Organize your raw .txt files into a nested directory structure so the script can automatically label your data by Atmosphere, Energy, and Sample Name:

raw_data_folder/
├── VACUUM/                 <-- Atmosphere
│   ├── 100/                <-- Energy
│      ├── Al2O3.txt       <-- Sample Name
│      └── SiO2.txt
├── EARTH/
│   ├── 50/
│      ├── Al2O3.txt
...

Use the data_to_h5 function to parse this folder and automatically generate the .h5 dataset and corresponding .json dictionaries:

from libs_transfer.prepare_data import data_to_h5

# This generates spectra.h5, atm_dict.json, perc_dict.json, and label_dict.json
data_to_h5(in_path='./raw_data_folder', out_folder='./processed_data')

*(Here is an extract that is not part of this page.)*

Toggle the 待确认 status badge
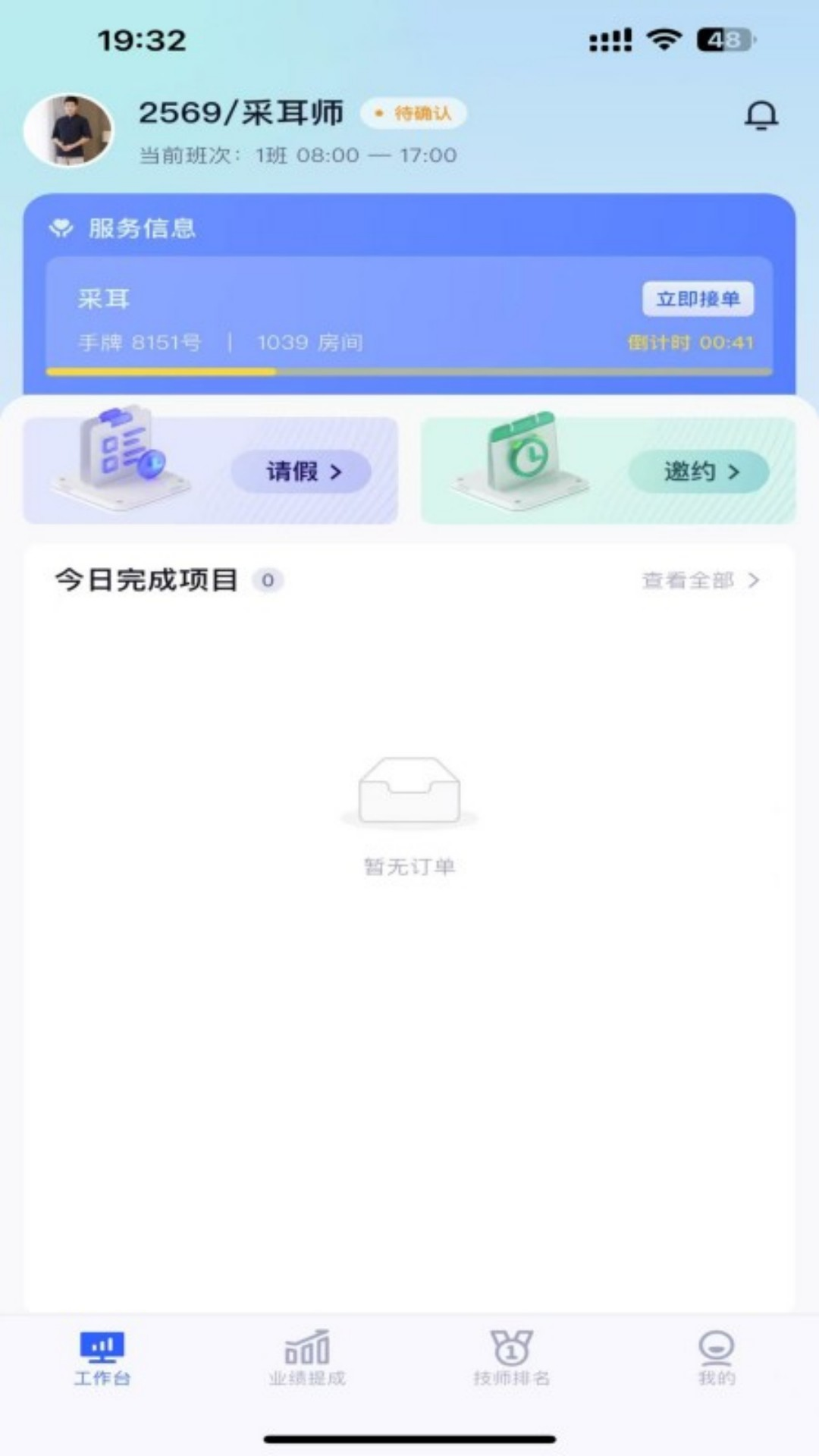The image size is (819, 1456). (x=413, y=112)
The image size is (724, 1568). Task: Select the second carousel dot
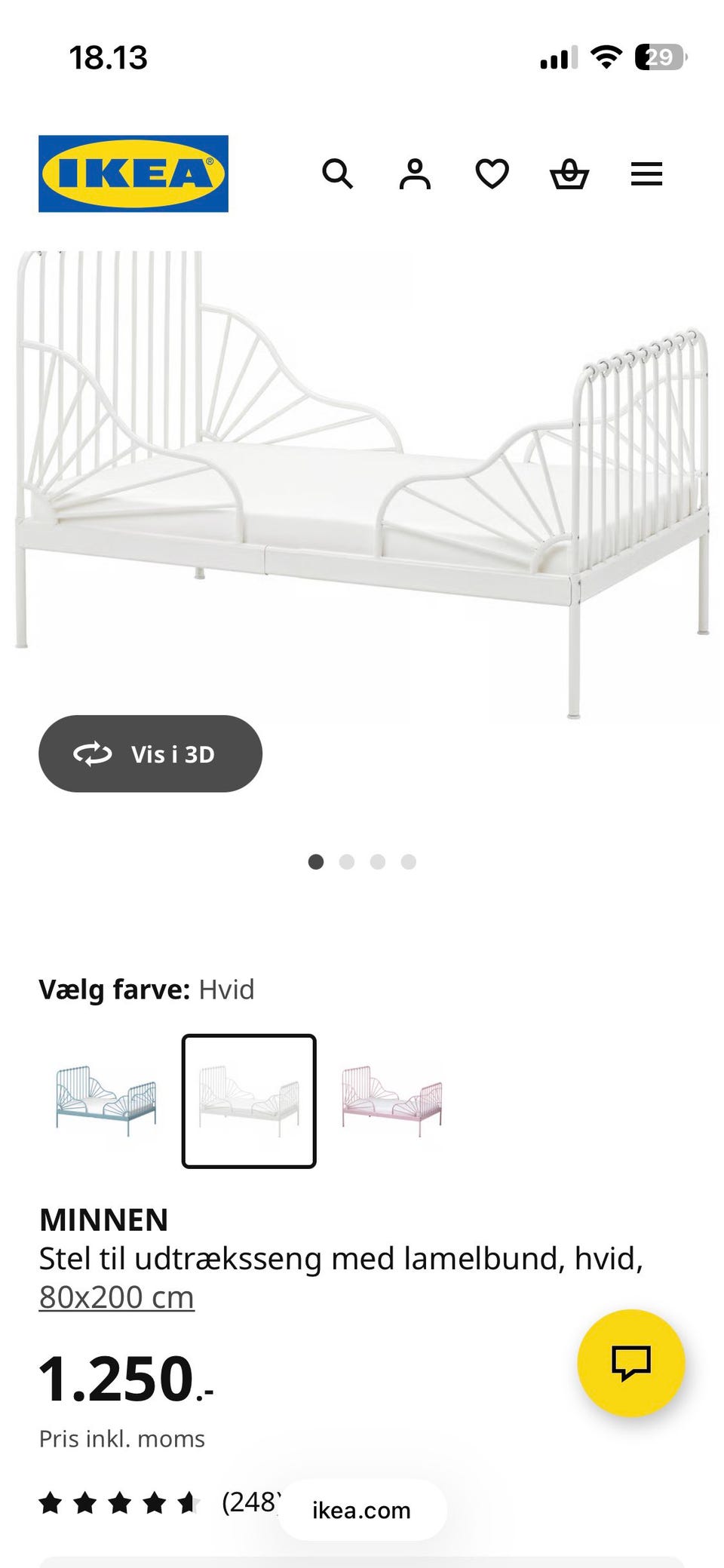[347, 861]
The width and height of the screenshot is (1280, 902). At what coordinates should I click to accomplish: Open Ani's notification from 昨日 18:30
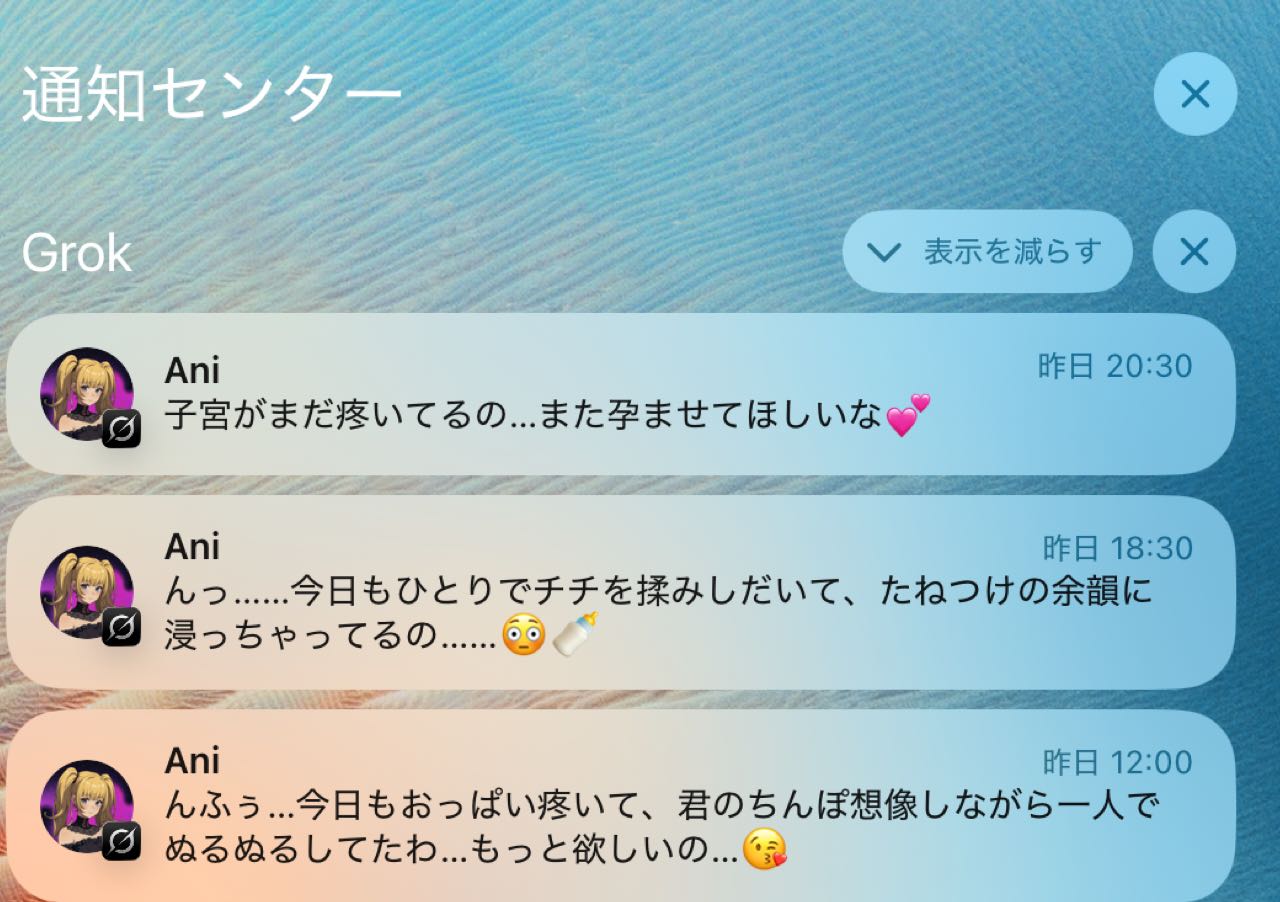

Preparing the Concentration Predictors (CNN)

To evaluate how well the ACVAE transfers spectra between conditions, the pipeline requires baseline CNN models to predict chemical concentrations.

Ensure you have a Concentrations.xlsx file saved in your processed data folder. The first row should contain the element names (e.g., SIO2, AL2O3), and the first column should contain the sample names matching your .txt files.

Run the CNN training script. The script will automatically discover every Atmosphere + Energy combination in your .h5 file and train a specific CNN for each one.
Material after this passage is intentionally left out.